That is a false statement right here.
Judgements of what is or is not reasoned/ration are not significant
when they originate with someone who cannot even do joined up logic.
Post by VK
The feature detection _was_ a promising reliable strategy
several years ago, more exactly during the stagnation
period of 2000-2004,
As you do not (and never have) understood what feature detection is it
would be better for you not to be pontificating on the subject.
Post by VK
and even then its reliability was mainly based on the
fact that nothing was changing from one year to
another ...
<snip>

Nonsense, Feature detection is the best strategy available precisely
because it can anticipate/accommodate changes in browser environments
over time. While UA string sniffing and object inference can never
anticipate changes.


<snip>
Post by VK
P.S. As both the Mr.Cornford post and my reply containing
too much of philosophy, I want to add a small actual sample,
A sample of what you think is feature detection?

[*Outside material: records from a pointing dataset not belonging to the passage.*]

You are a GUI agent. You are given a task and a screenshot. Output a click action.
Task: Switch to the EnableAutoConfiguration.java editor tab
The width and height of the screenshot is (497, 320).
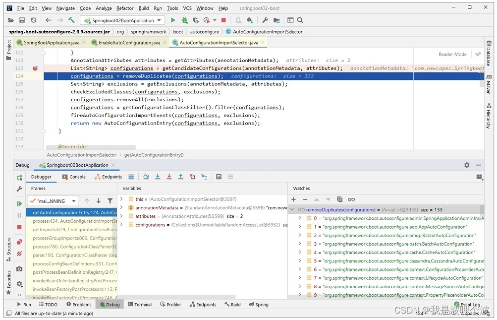coord(129,43)
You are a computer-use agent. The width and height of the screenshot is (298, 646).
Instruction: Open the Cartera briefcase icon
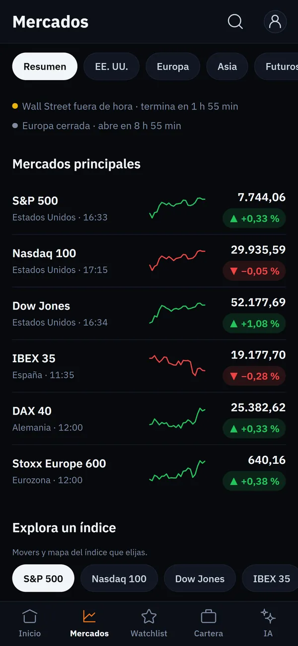209,617
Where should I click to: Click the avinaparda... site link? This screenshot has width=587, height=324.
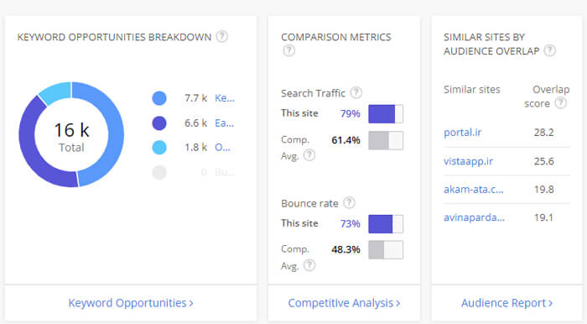point(474,217)
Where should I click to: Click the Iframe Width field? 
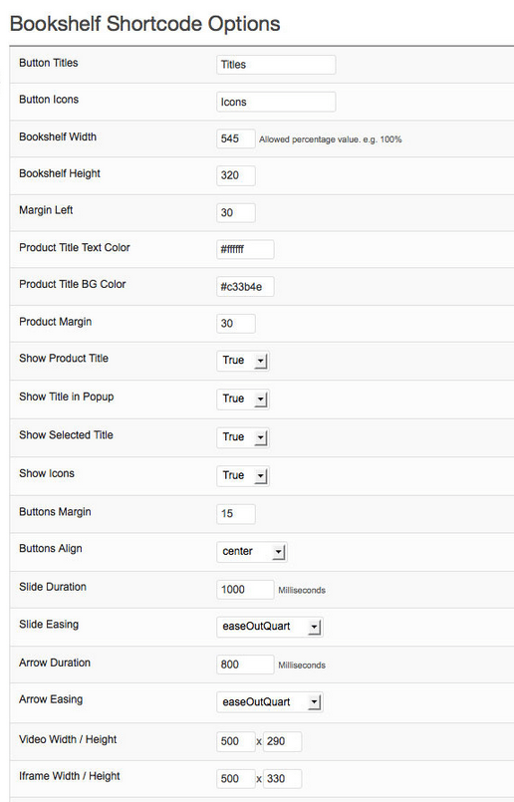pos(236,778)
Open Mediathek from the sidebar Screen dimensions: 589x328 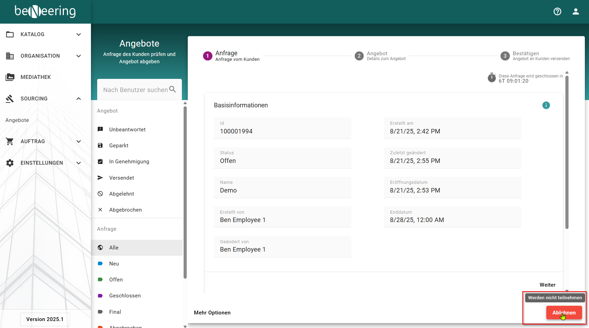click(x=36, y=77)
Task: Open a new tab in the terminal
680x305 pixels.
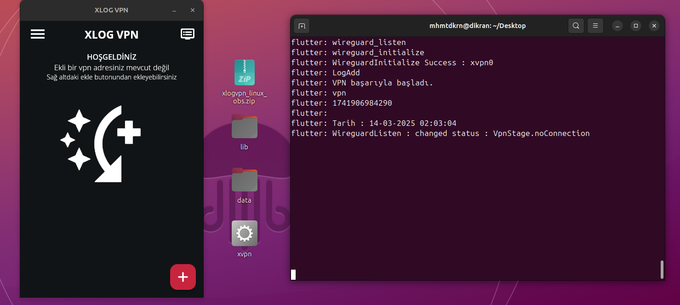Action: (302, 26)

Good, because that
will illustrate the extent to which you do not understand what feature
detection is.

<snip>
Post by VK
I am using ActiveXObject for IE and XPCOM for Gecko.
Or at least that is what you think you are doing.
Post by VK
For that I need to know that the current UA
has netscape.security.PrivilegeManager object with
necessary methods
If you are going to use it then that is something you would be well
advised to determine. however, at no point in your script do you
directly test for the existence of a - PrivilegeManager -, nor that
any - PrivilegeManager - that does exist has the method you employ on
it.
Post by VK
in order to enablePrivilege I need. The relevant Gecko
, 'Gecko' : ( (typeof window != 'undefined')
&& (typeof window.netscape != 'undefined')
&& (typeof window.netscape.security != 'undefined')
&& (typeof window.opera != 'object'))
That is an object inference test, not a feature detection test. And as
an object inference test it is not even a particularly good one, as
Netscape 4 will pass that test but will not facilitate the script that
will be executed as a result of that test being passed.
Post by VK
What a hey
What?
Post by VK
window.opera does here?! Well, at that time I still cared
for Opera - more out of nostalgic feelings rather than out
of any practical necessity. So guess what: Opera had
netscape object, it had netscape.security and enablePrivilege
in it: but all this was nothing but spoofing bogus with
enablePrivilege leading to runtime error on use.
How did I know that? By checking and adjusting my script
for all browsers I cared about.
Presumably what the script did in the event of its encountering
Netscape 4 (error-out in this case) did not matter as you did not care
about that browser.
Post by VK
How would I know that by thinking theoretically?
You would not encounter that problem if you had been applying feature
detection theory as you would have tested for the existence of the
global - Components - object you intended to use, not found it, and so
never attempted to execute that branch of the script on such a
browser. Your not understanding a theory is (and never will be) an
indicator that the theory does not work.
Post by VK
Never in my life.
In your case, apparently.
Post by VK
How would a pure feature detection
prevent this runtime error?
Exactly as I have just described.
Post by VK
That would just failed miserably.
On the contrary. A even a somewhat ham fisted application of a feature
detection test would avoid the execution of that branch of the code on
a browser that did not support it (and that is without needing to know
anything else about that browser). But the test you did use is not
capable of discriminating Netscape 4 from Mozilla/Gecko and so
certainly will error-out on some browsers. Your only justification for
that flaw will be to assert that you don't care, while a feature
detection test would have worked without anyone needing to know or
care what any individual browser may or may not support.
Post by VK
I have N^n of such practical samples but sapienti
sat... hopefully...
Any number of examples of your not understanding what you are doing
will make no difference to anything.

If you had (or could have) applied feature detection to this problem
you would not have encountered any issues with opera, and in the event
that opera (or any other browser) ever did implement the features used
by that branch of the script then you would gain increased browser
support for zero extra effort.

Your script makes direct use of:-

netscape.security.PrivilegeManager.enablePrivilege
Components.classes['@mozilla.org/file/local;1'].createInstance
Components.interfaces.nsILocalFile
Components.interfaces.nsIProcess

- plus some more methods of the object involved. If you had tested for
them there would be no question of your script being executed on
browsers that did not provide them, such as Opera.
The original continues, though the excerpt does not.